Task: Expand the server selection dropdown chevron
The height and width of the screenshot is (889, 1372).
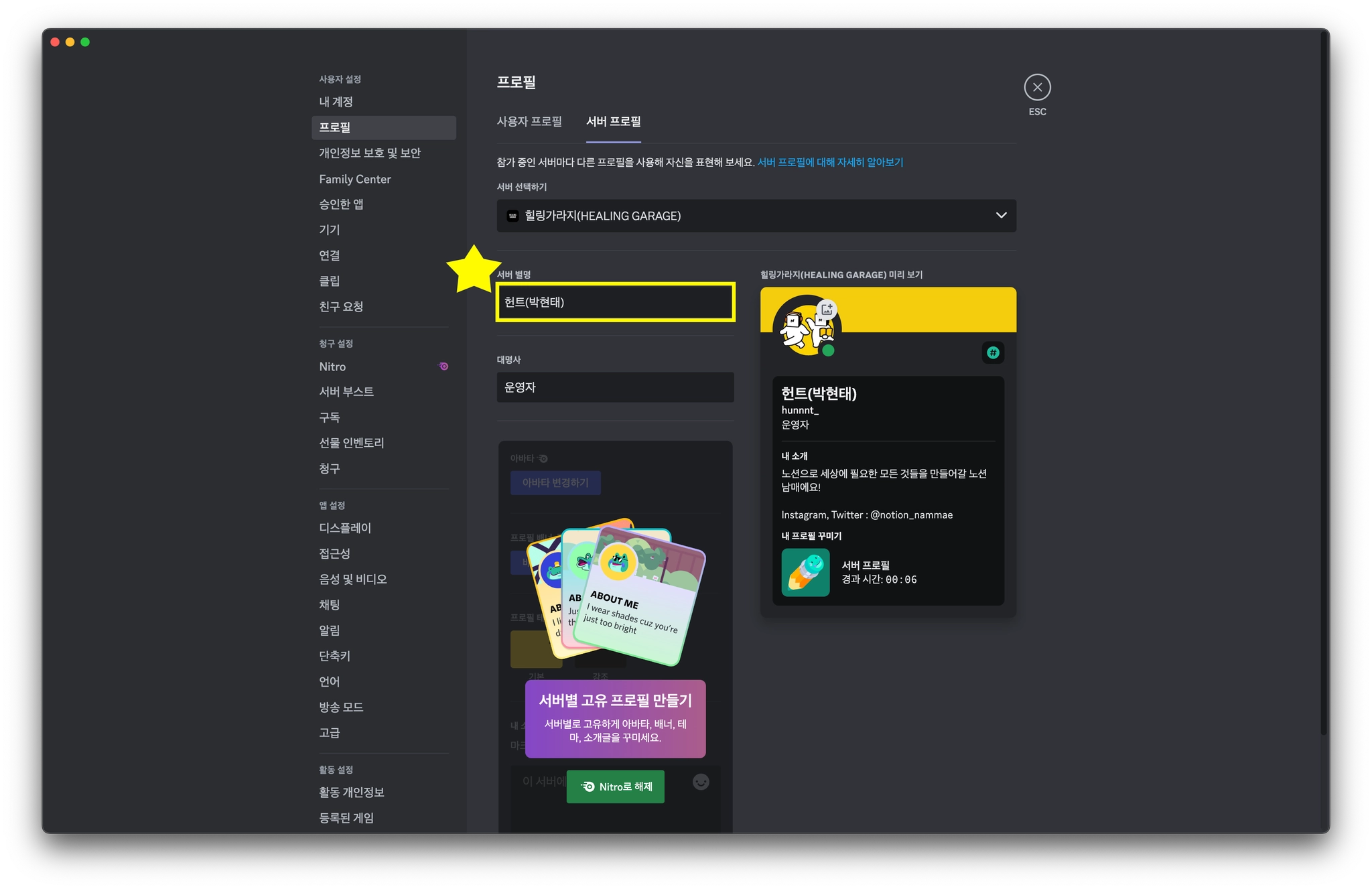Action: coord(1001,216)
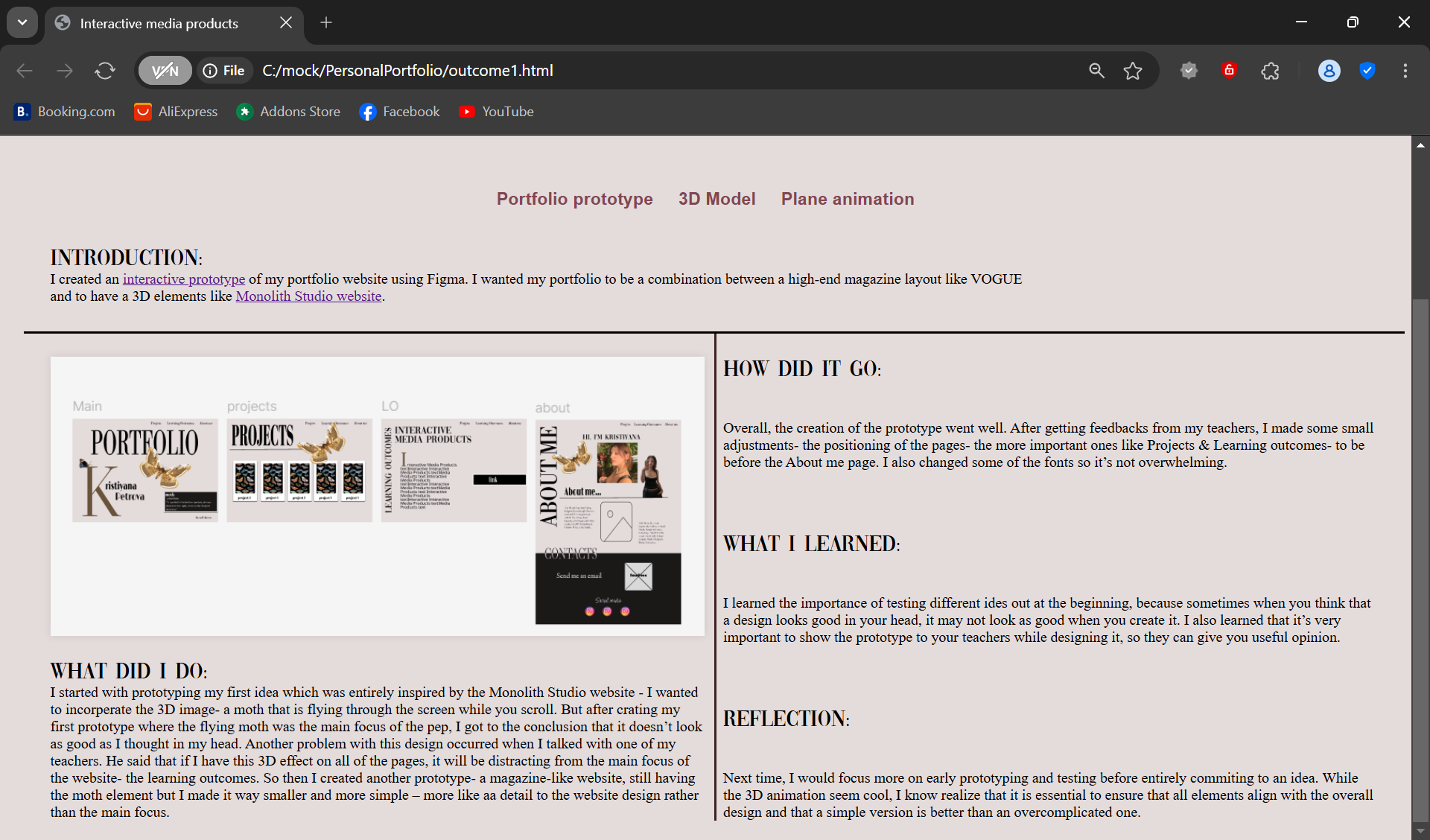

▬▬▬▬▬▬

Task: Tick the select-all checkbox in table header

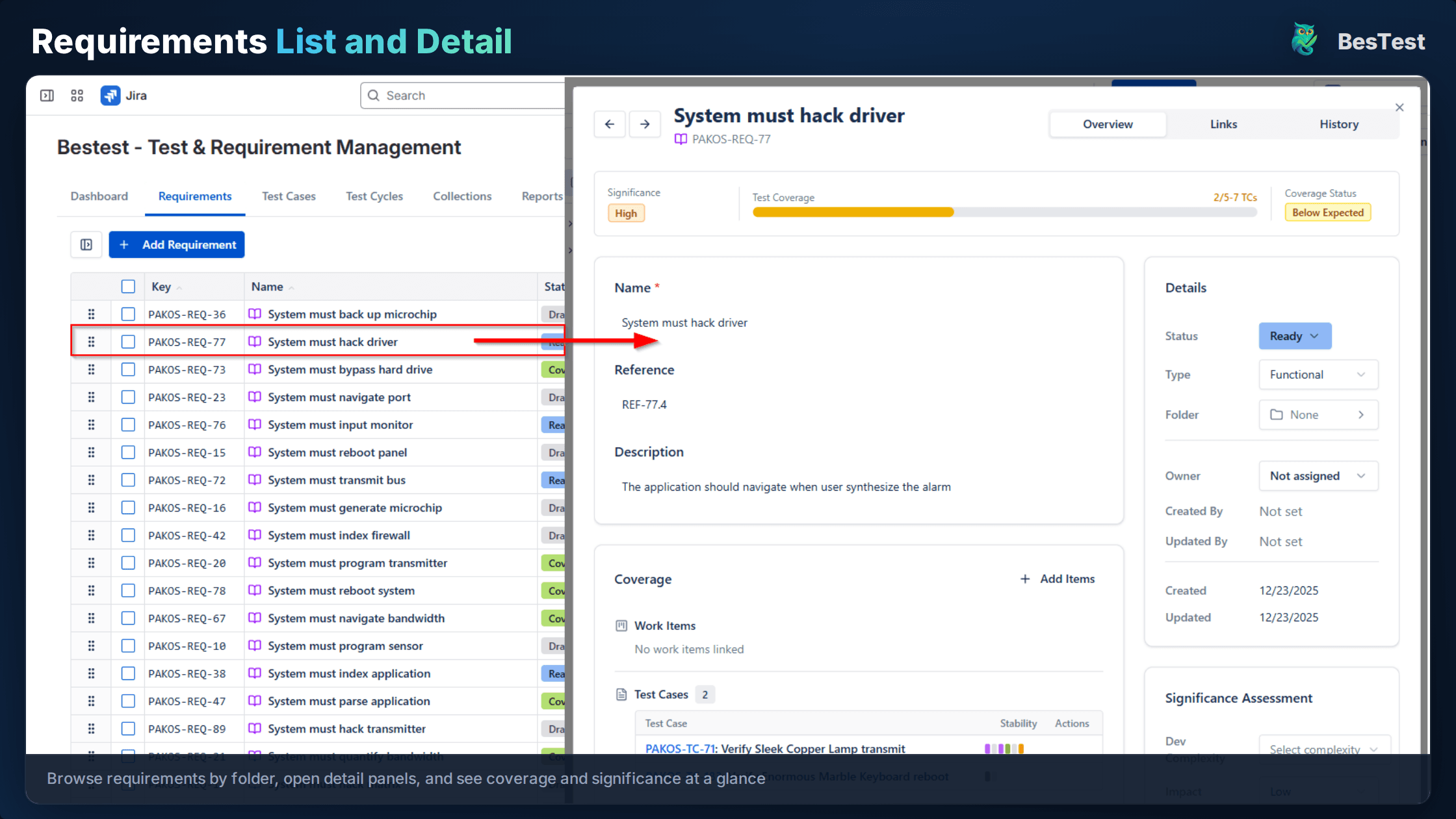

▬▬▬▬▬▬

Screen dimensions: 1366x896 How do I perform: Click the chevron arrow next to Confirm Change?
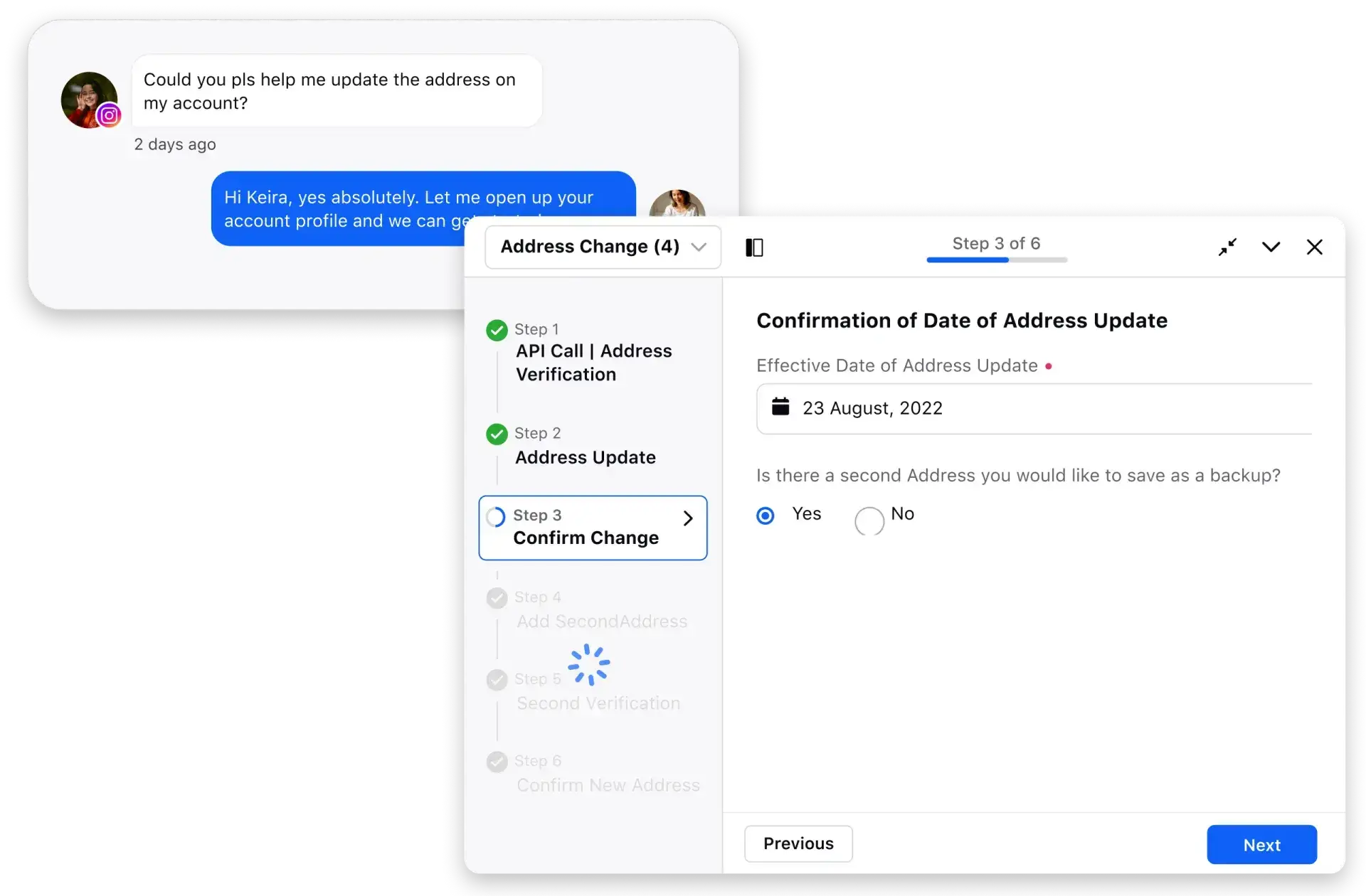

▬▬▬▬▬▬

Work instruction
Where in the records does the word "chevron" appear? Copy each line that holds it.

Exercise answer
Task: Expand the server selection dropdown chevron
Screen dimensions: 1366x896 How do I perform: Click the chevron arrow next to Confirm Change?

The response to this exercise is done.